## BEGIN EXERCISE MATERIALS

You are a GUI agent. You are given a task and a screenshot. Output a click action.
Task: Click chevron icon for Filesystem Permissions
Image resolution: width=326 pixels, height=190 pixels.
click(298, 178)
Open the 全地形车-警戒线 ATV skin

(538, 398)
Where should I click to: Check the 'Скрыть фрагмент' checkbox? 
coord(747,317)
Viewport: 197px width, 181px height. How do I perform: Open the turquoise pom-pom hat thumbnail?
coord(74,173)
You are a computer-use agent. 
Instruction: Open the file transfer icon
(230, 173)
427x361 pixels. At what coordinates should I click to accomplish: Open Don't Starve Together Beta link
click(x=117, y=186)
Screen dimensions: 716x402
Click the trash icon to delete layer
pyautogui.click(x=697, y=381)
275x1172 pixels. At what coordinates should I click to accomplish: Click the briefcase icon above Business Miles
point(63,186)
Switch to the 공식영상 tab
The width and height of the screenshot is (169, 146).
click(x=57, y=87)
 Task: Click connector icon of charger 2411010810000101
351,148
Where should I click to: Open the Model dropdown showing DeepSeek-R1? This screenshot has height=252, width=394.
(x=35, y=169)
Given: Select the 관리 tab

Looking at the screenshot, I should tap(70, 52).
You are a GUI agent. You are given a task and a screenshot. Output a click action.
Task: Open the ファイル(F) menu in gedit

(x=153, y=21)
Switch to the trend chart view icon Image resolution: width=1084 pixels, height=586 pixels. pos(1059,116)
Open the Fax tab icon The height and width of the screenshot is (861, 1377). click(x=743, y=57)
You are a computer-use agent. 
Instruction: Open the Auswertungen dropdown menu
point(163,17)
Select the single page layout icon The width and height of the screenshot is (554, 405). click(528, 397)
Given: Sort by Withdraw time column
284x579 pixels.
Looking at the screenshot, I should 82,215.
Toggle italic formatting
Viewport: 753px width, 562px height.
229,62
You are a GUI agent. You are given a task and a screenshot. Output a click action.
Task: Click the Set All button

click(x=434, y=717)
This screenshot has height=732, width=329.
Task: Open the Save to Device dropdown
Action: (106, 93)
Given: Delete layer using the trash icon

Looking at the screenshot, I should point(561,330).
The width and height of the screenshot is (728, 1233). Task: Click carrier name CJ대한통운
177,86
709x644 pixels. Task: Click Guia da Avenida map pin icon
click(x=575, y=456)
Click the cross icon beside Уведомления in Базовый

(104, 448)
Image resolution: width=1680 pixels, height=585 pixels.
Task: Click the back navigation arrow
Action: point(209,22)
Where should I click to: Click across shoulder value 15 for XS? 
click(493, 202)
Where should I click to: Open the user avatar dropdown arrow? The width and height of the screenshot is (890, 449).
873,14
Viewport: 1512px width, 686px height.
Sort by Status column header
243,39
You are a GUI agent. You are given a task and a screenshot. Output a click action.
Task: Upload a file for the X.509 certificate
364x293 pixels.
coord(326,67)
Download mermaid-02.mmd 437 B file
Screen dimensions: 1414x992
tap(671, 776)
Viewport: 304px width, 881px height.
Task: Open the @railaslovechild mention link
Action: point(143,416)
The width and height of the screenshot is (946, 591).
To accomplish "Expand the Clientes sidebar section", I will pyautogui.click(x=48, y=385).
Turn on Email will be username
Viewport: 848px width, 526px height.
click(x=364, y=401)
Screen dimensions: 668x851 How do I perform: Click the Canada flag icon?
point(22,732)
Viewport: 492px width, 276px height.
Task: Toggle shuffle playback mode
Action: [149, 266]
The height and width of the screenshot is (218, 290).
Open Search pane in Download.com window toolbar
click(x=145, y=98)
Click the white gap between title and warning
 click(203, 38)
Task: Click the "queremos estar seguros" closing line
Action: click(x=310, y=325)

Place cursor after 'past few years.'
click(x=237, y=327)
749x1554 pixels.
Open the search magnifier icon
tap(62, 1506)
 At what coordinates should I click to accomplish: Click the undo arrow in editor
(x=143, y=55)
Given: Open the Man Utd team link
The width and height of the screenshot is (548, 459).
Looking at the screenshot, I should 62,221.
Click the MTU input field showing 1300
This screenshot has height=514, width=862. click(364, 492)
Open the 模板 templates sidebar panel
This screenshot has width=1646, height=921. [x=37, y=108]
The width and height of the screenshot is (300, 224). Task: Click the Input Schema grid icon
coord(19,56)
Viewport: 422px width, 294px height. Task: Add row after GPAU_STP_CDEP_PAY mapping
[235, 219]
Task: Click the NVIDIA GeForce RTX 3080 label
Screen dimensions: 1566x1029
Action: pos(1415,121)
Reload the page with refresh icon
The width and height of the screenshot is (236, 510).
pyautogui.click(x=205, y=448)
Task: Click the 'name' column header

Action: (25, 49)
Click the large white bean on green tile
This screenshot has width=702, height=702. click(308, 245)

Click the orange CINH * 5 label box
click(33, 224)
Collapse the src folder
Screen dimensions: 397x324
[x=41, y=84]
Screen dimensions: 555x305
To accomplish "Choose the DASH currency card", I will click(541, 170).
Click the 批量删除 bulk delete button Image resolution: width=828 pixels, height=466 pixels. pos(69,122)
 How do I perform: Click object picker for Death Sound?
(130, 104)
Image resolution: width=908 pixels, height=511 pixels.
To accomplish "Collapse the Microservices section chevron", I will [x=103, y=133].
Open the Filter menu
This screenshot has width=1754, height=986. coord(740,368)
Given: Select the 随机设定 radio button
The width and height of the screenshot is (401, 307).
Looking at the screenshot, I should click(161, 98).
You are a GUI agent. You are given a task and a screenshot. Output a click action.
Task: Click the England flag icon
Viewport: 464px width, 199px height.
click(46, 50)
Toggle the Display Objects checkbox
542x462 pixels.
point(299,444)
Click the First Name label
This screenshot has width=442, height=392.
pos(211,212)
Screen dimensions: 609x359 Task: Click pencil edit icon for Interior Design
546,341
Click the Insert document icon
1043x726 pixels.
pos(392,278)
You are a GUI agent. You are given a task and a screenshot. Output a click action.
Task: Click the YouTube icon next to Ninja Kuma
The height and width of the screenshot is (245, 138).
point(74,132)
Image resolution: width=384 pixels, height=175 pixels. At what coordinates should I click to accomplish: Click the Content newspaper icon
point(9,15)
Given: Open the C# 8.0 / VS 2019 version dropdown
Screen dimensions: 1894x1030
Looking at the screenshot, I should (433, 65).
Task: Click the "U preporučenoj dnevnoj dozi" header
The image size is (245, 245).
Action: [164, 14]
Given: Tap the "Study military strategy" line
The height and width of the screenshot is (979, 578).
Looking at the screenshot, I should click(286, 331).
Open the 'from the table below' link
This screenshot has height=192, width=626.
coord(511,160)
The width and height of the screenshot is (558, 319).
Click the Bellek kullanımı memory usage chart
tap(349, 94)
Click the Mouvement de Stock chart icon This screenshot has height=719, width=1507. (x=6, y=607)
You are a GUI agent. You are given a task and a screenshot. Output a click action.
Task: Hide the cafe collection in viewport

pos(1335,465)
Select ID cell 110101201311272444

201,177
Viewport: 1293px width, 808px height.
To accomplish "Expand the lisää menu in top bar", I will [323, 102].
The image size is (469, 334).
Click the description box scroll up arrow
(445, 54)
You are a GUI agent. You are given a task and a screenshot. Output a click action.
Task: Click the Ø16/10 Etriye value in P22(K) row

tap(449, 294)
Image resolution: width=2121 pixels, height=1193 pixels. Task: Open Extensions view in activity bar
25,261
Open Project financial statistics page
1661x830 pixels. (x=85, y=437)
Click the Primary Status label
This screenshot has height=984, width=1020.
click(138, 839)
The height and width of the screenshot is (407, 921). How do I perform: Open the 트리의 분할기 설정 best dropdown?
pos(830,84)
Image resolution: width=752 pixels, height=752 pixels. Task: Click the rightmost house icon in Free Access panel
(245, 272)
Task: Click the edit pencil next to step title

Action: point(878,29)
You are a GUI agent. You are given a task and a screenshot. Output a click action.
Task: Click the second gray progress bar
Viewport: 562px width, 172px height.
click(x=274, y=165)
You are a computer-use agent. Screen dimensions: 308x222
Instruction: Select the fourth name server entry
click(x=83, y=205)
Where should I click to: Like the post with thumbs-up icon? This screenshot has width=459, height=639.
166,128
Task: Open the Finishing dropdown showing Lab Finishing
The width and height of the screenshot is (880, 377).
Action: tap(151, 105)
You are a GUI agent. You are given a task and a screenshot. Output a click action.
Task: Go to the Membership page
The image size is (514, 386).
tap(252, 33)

## END EXERCISE MATERIALS

*WHAT YOU ARE ASKED TO DO*
Please rewrite the listing above as a JSON list of strings, one string per line, starting with its first line and going on through the line containing "Select the single". Leave out blank lines.

*WRITTEN RESPONSE*
[
  "You are a GUI agent. You are given a task and a screenshot. Output a click action.",
  "Task: Click chevron icon for Filesystem Permissions",
  "Image resolution: width=326 pixels, height=190 pixels.",
  "click(298, 178)",
  "Open the 全地形车-警戒线 ATV skin",
  "(538, 398)",
  "Where should I click to: Check the 'Скрыть фрагмент' checkbox? ",
  "coord(747,317)",
  "Viewport: 197px width, 181px height. How do I perform: Open the turquoise pom-pom hat thumbnail?",
  "coord(74,173)",
  "You are a computer-use agent. ",
  "Instruction: Open the file transfer icon",
  "(230, 173)",
  "427x361 pixels. At what coordinates should I click to accomplish: Open Don't Starve Together Beta link",
  "click(x=117, y=186)",
  "Screen dimensions: 716x402",
  "Click the trash icon to delete layer",
  "pyautogui.click(x=697, y=381)",
  "275x1172 pixels. At what coordinates should I click to accomplish: Click the briefcase icon above Business Miles",
  "point(63,186)",
  "Switch to the 공식영상 tab",
  "The width and height of the screenshot is (169, 146).",
  "click(x=57, y=87)",
  " Task: Click connector icon of charger 2411010810000101",
  "351,148",
  "Where should I click to: Open the Model dropdown showing DeepSeek-R1? This screenshot has height=252, width=394.",
  "(x=35, y=169)",
  "Given: Select the 관리 tab",
  "Looking at the screenshot, I should tap(70, 52).",
  "You are a GUI agent. You are given a task and a screenshot. Output a click action.",
  "Task: Open the ファイル(F) menu in gedit",
  "(x=153, y=21)",
  "Switch to the trend chart view icon Image resolution: width=1084 pixels, height=586 pixels. pos(1059,116)",
  "Open the Fax tab icon The height and width of the screenshot is (861, 1377). click(x=743, y=57)",
  "You are a computer-use agent. ",
  "Instruction: Open the Auswertungen dropdown menu",
  "point(163,17)",
  "Select the single page layout icon The width and height of the screenshot is (554, 405). click(528, 397)"
]